NOFT: Test-Time Noise Finetune via Information Bottleneck for Highly Correlated Asset Creation
Jia Li, Nan Gao, Huaibo Huang, Ran He
TL;DR
NOFT tackles the challenge of generating highly correlated yet diverse 2D/3D assets by finetuning the noise latent at test time rather than modifying diffusion priors or relying on external control signals. It introduces an Optimal-Transported Information Bottleneck (OTIB) framework with a Sinkhorn attention module to simultaneously preserve topology/texture and promote diversity, while keeping the diffusion model frozen. The method achieves efficient plug-and-play operation with around 14K trainable parameters and short training times, demonstrating competitive or superior fidelity and variety compared to state-of-the-art structure- and texture-guided baselines. This approach enables robust, controllable asset creation under text or image guidance with implications for design workflows, game development, and digital content creation, albeit with considerations for misuse and the need for watermarking.
Abstract
The diffusion model has provided a strong tool for implementing text-to-image (T2I) and image-to-image (I2I) generation.

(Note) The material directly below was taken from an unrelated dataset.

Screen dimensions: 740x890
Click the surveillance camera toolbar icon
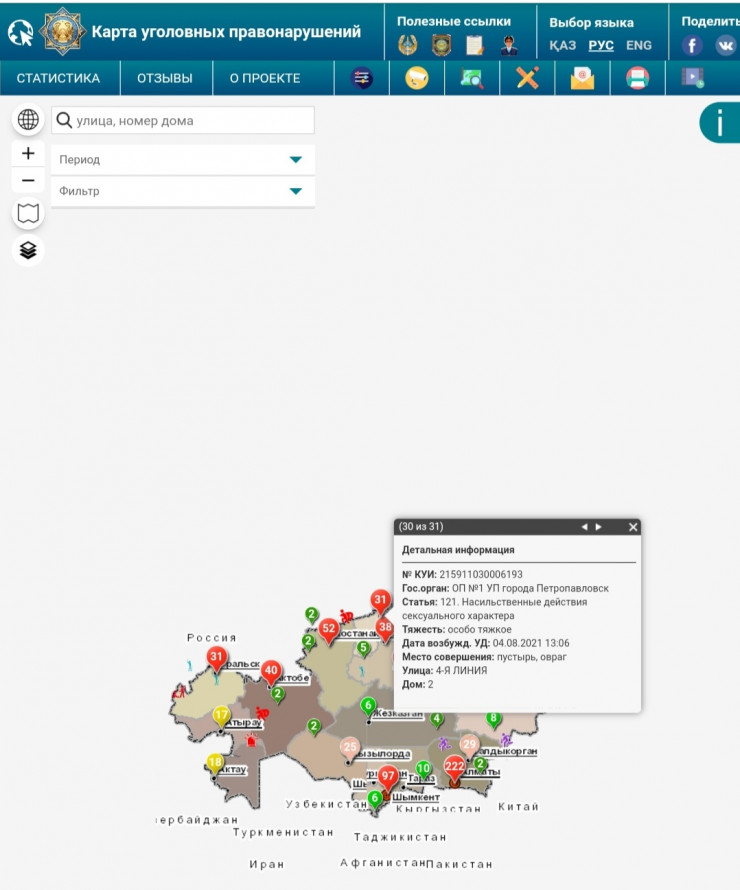pos(417,78)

Recently, topology and texture control are popular explorations, e.g., ControlNet, IP-Adapter, Ctrl-X, and DSG. These methods explicitly consider high-fidelity controllable editing based on external signals or diffusion feature manipulations. As for diversity, they directly choose different noise latents. However, the diffused noise is capable of implicitly representing the topological and textural manifold of the corresponding image. Moreover, it's an effective workbench to conduct the trade-off between content preservation and controllable variations. Previous T2I and I2I diffusion works do not explore the information within the compressed contextual latent. In this paper, we first propose a plug-and-play noise finetune NOFT module employed by Stable Diffusion to generate highly correlated and diverse images. We fine-tune seed noise or inverse noise through an optimal-transported (OT) information bottleneck (IB) with around only 14K trainable parameters and 10 minutes of training. Our test-time NOFT is good at producing high-fidelity image variations considering topology and texture alignments. Comprehensive experiments demonstrate that NOFT is a powerful general reimagine approach to efficiently fine-tune the 2D/3D AIGC assets with text or image guidance.